1. Ruth Bader Ginsburg: A Life by Jane Sherron de Hart (Knopf)
This fall marks Ruth Bader Ginsburg’s 25th year on the Supreme Court, and with the Saturday Night Live impersonations, exercise guide, motley assortment of bespectacled black-robe-and-lace-collar figurines, and an upcoming biopic starring Felicity Jones, it’s clear that RBG is having a pop-culture moment. Now, political historian de Hart, a professor emerita at the University of California, Santa Barbara, adds some non-fiction heft by delivering a serious chronicle of Ginsburg’s life and career, and though written with the justice’s cooperation, it is hardly a hagiography. In this rigorous, comprehensive, deftly written biography, de Hart chronicles how Ginsburg suffered discrimination as a Jewish woman, fought for equal rights, and rose to the Court. There, she battled cancer and exerted influence through fierce, principled opinions — more than a few of them dissents — and though a workaholic, she lives a rich life with her family, opera, and her sharp, wry sense of humor.
2. Frederick Douglass: Prophet of Freedom by David W. Blight (Simon & Schuster)

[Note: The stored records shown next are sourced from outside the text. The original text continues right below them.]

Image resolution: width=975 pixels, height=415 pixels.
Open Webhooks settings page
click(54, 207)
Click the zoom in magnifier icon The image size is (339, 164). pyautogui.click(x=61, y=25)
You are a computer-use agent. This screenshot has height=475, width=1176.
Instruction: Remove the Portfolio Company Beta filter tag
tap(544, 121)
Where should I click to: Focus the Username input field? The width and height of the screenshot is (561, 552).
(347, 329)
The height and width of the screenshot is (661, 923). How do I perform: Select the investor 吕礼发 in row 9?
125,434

In this stately and compelling biography, Blight captures the full arc of Fredrick Douglass’s life, from runaway slave to America’s great abolitionist and orator, in an historical arc that the Civil War, Reconstruction and the Gilded Age. Making use of newly discovered sources, Yale historian Blight highlights Douglass through his lifetime of reinventions, as he navigated complex family relationships, fought for civil rights, made alliances, and developed as a powerful, prophetic orator and political campaigner. “Douglass was the prose poet of America’s and perhaps of a universal body politic,” writes Blight. “He searched for the human soul, envisioned through slavery and freedom in all their meanings.”
3. American Dialogue: The Founding Fathers and Us by Joseph J. Ellis (Knopf)

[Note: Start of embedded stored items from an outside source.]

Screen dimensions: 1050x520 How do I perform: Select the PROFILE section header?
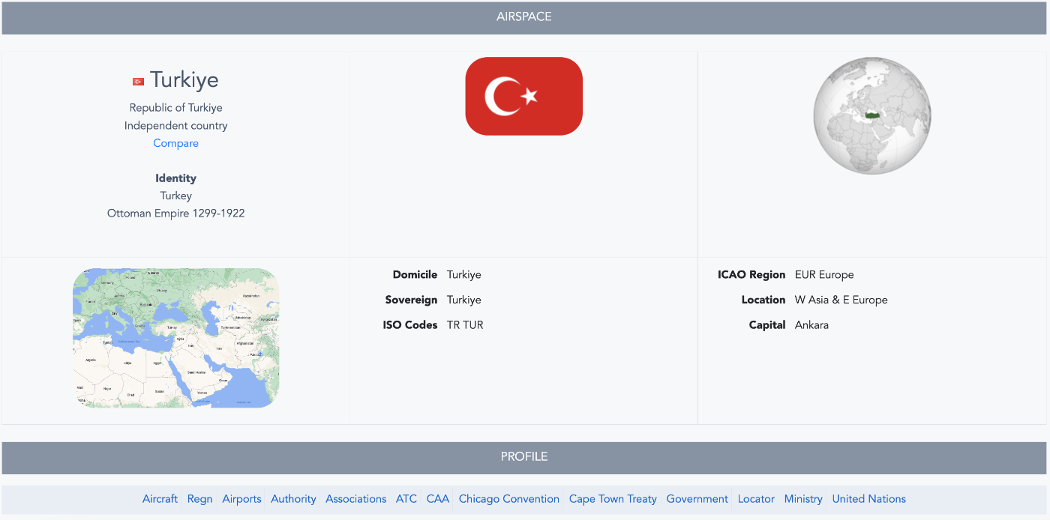coord(524,456)
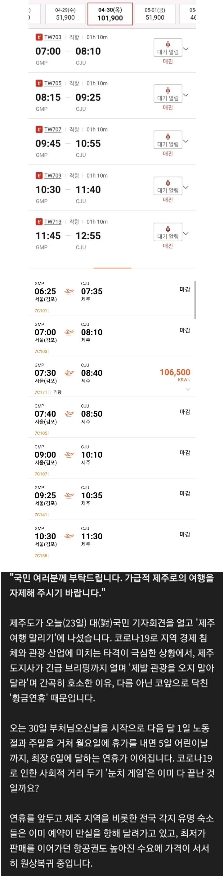Screen dimensions: 224x876
Task: Click T'way logo icon beside TW709
Action: 39,175
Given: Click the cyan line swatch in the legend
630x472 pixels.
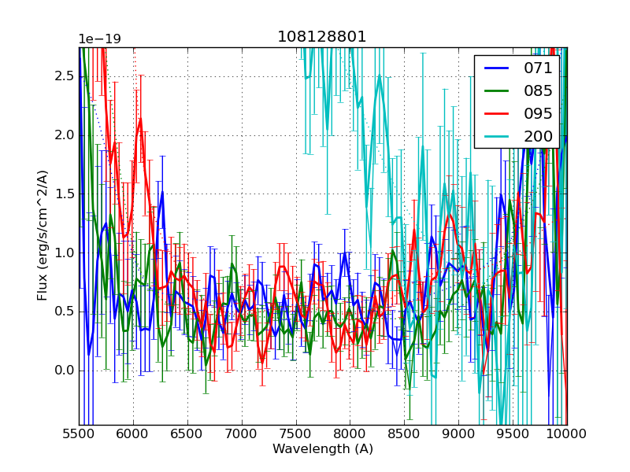Looking at the screenshot, I should click(x=498, y=137).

“What would the Founders do?” is a tempting question in these vexed times, but eminent historian Ellis approaches it from an angle, regarding “history as an ongoing conversation between past and present” rather than a source of received wisdom. In the lucid, elegant style readers will recognize from his Pulitzer Prize-winning Founding Brothers: The Revolutionary Generation and National Book Award-winning American Sphinx: The Character of Thomas Jefferson, Ellis has set out to provide a “round-trip ticket to the late eighteenth century from our location in the second decade of the twenty-first.” He focuses on four Founding Fathers and a theme for each: Thomas Jefferson and racism, John Adams and economic inequality, George Washington and empire-building, and James Madison and original intent. In the compelling conclusion of this profoundly wise, original book, Ellis invokes the often-overlooked Gouverneur Morris, whose words “We the people” are a parallel truth with Jefferson’s words about individual rights, with a special resonance and reminder that “we rise or fall together, as a single people.”
4. The Big Fella: Babe Ruth and the World He Created by Jane Leavy (Harper)

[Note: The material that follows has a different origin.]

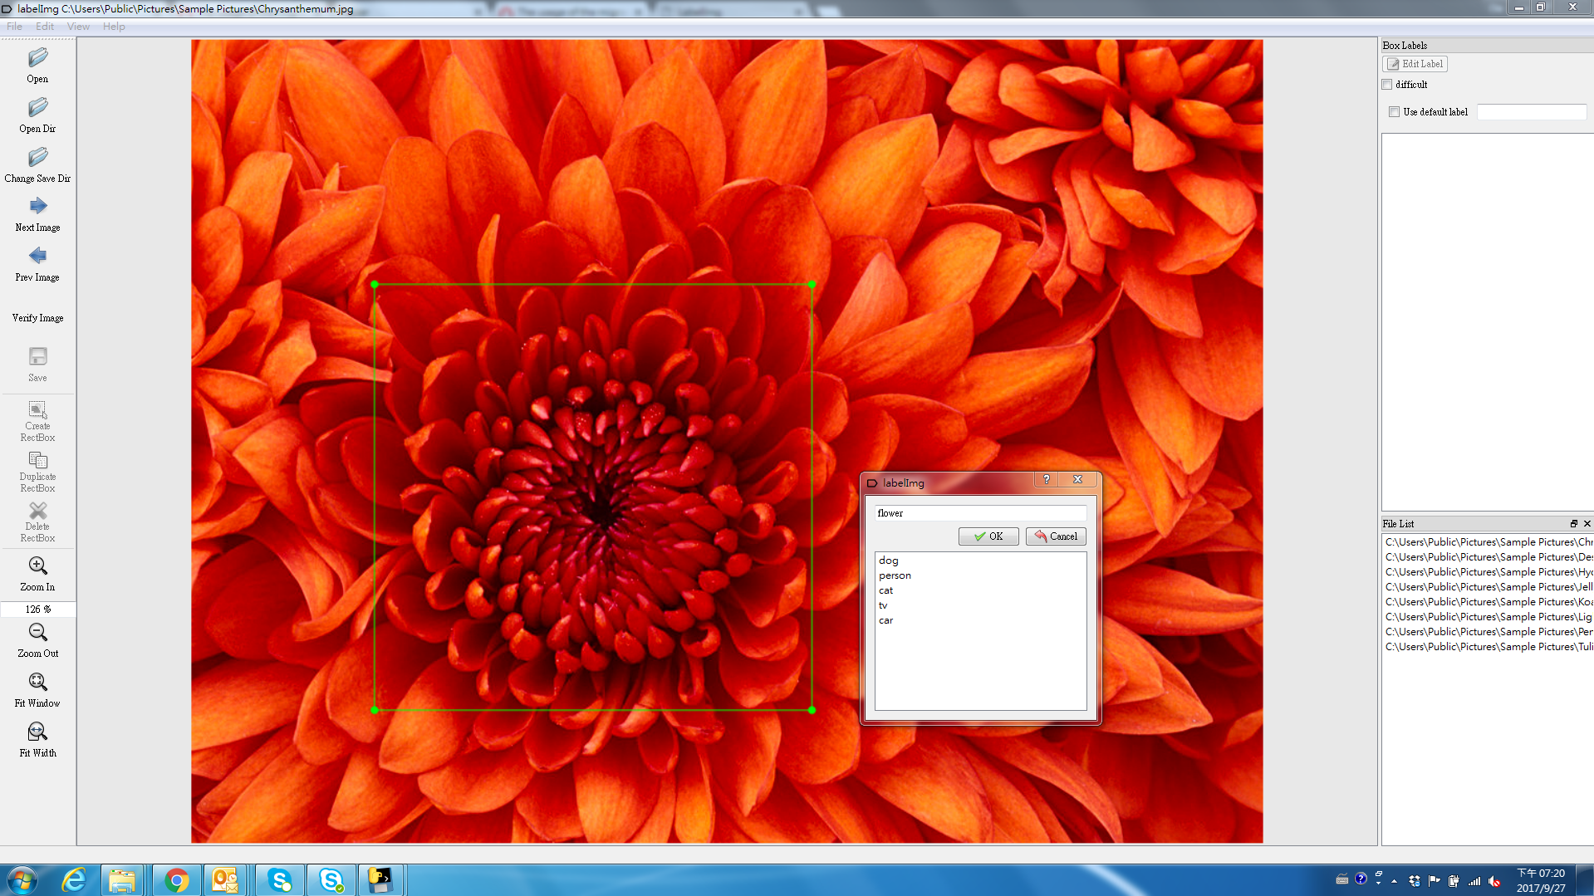The image size is (1594, 896).
Task: Open the View menu
Action: tap(78, 27)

Leavy, author of best-selling biographies of Sandy Koufax and Mickey Mantle, has turned her attention to Babe Ruth, the mischievous 7-year-old George who was sent to St. Mary’s Industrial School for Boys where he developed the baseball skills that led him to become a legend. Drawing on her reporting experience with the Washington Post, Leavy discovers new documents and immerses herself in the era that Ruth dominated, a time when it was first possible to package an athlete to become a profitable star. Leavy smartly zeroes in on the critical role of Christy Walsh, Ruth’s agent, who monetized the player’s success and organized his crowd-pleasing 1927 barnstorming tour, which Leavy dramatically re-creates in this marvelous biography.
5. The Lake on Fire by Rosellen Brown (Sarabande)
With themes evocative of Dreiser’s classic Sister Carrie, Brown’s glorious novel features a young Jewish woman fleeing her family’s deteriorating Wisconsin farm in pursuit of a new life in Chicago, the shimmering city on the lake, with her little brother in tow. Against the backdrop of the grand Columbian Exposition of 1893 and the Gilded Age, the Shaderowsky siblings arrive penniless, and in alternating chapters Brown charts their fate, as one works in a sweatshop and is drawn to the magnetic Jane Addams and her movement and the other survives as a pickpocket, but with adroit language skills finds rewards as an entertainer. With her first book in nearly two decades, the author of Before and After and Half a Heart has written a big, ambitious social novel that registers growing inequality, with fully realized characters, a marvelous sense of place, and a profound heart.